UEでもそのようになっており、ホストとの接続状況が悪くなった(ホストがログアウトした)場合、クライアントは『プロジェクト設定 > マップ&モード > ゲームのデフォルトマップ』に設定したレベルに遷移します。
この際、セッションがなくなって強制的に離脱することになったクライアントは「まだ」セッションに参加した履歴のようなものが残っており、セッションを作成したり、セッションに参加したりすることができなくなってしまいます。
この問題の解決は比較的簡単で「L_TitleMap」に遷移する度にセッションを破棄することで解決します。
「GM_Title」のEventBeginPlayにDestorySessionを記述しておきます。
これでこの問題は解決できますが、初めてゲームを起動した際にもDestorySessionが実行され、必ずOnFailureになってしまいます。実害はないのですが、設計上美しくないなぁと思うので、ネットワークエラーが発生したときのみ、DestroySessionを実行するという形にします。
GameInstanceを作成する
ネットワークエラーに関するイベントはGameInstanceで実行されているため、GameInstanceを継承した「GI_OnlineGameSample」を作成します。
プロジェクト設定から作成したGameInstanceを適用しておきます。
GameInstanceでは「ネットワークに問題が発生したときに発行されるイベント」と「レベルを移動した際に問題が発生したときに発行されるイベント」の2つがあります。
それらからは「原因」となる内容が取得できるため、エラーの内容によって実行する内容を変えることもできます。
今回は、「大雑把なエラー」を取得するため両方のイベントに「Error Occurred」という自作したBool型の変数を挿入しておきます。
ダイアログUIを作る
プレイヤーからするとなぜゲームがいきなり落ちてしまったのかわからないので、エラーで落ちた際には「エラー」であることを伝えてあげます。

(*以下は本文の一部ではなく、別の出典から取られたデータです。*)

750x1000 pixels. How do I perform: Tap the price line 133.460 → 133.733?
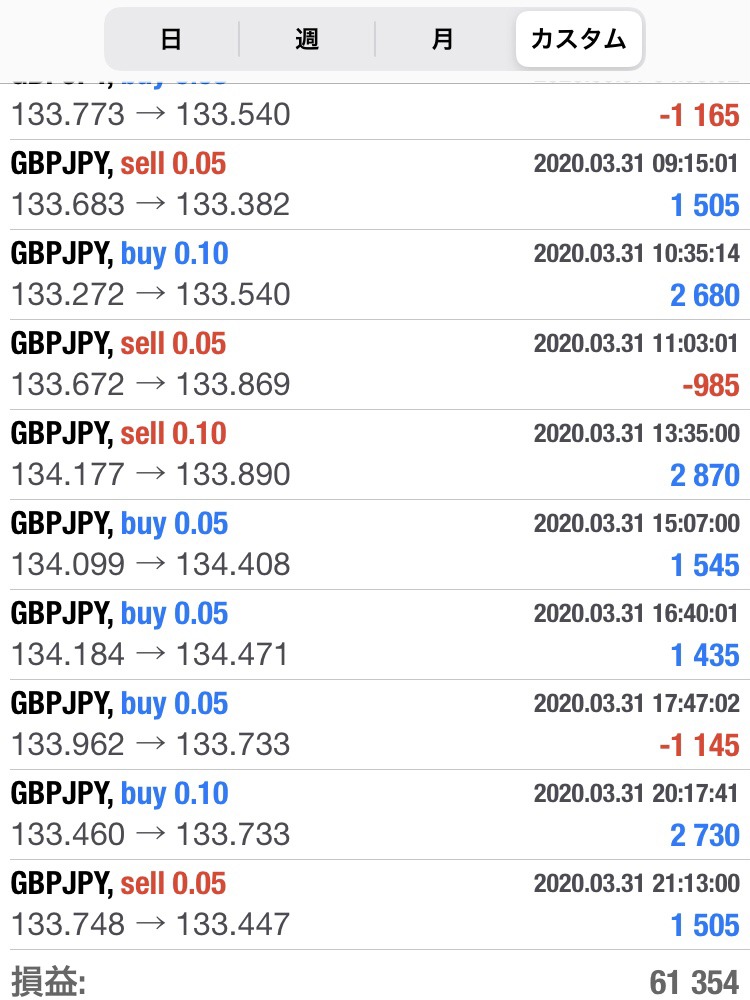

「WBP_Dialog」を作成します。ダイアログは様々な場面で使えるため、汎用的なものにしておきます。
デザイン(WBP_Dialog)
グラフ(WBP_Dialog)
"Dialog Text"の変数はこのWidgetの生成時に変更したいので、「インスタンス編集可能」と「スポーン時に公開」にチェックを入れておきます。
GM_Titleを編集
準備が整ったので、エラーが出た際にだけ、ダイアログを表示してセッションを破棄できるようにします。
GameInstanceの"Error Occurred"を取得して処理を分岐します。
タイトルUIを生成するタイミングが"Error Occurred"のTrueとFalseで異なるため、「ShowTitleUI」というカスタムイベントを作成しています。
失敗時には「WBP_Dialog」を表示してセッションの破棄を行います。
破棄のタイミングはどこでも問題はないのですが、今回は「了解」のボタンを押したときのイベントに紐づける形で実装しました。ダイアログを出した後には"Error Occurred"はFalseにしておきます。
ダイアログに表示する文言(Dialog Text)は生成時に設定できるようにしているため、GameInstanceに作成した"Error Occurred"の変数と同じ要領でここでネットワークのエラー内容を表示することもできます。
16.確認
2人以上のプレイヤーがセッションに参加している状態で、ホストがログアウトした場合にクライアント側にダイアログが生成されます。また、クライアントは、そのまま継続してセッションの作成やセッションの検索が行える状態になります。
さいごに
今回はUnrealEngineでのセッション作成から破棄までをどのように実装すればいいのだろうというところを書いてみました。
ゲームジャムなどの短期の開発なら問題ないかなと思っていますが、販売まで行く場合にはそのリリースするプラットフォームごとの制約などがあるため、様々な要件をクリアする必要があります。
中規模を超えるゲーム開発を考える際には、専用のエンジニアを立てるのはもちろん、有用なプラグインを利用していくことで、インゲームの開発により注力できるのではないかと思います。
サンプルプロジェクト配布
本記事を最後まで進めた UE4.27のプロジェクトは以下からダウンロードが可能 です。
ゲームレベルにはサンプルアクターが置いてありますので、レプリケートの学習にも利用できると思います。
学習目的での利用は一切問題ありません。
商用目的での利用も問題ありませんが、本記事以外の内容については一切サポート等を行いません。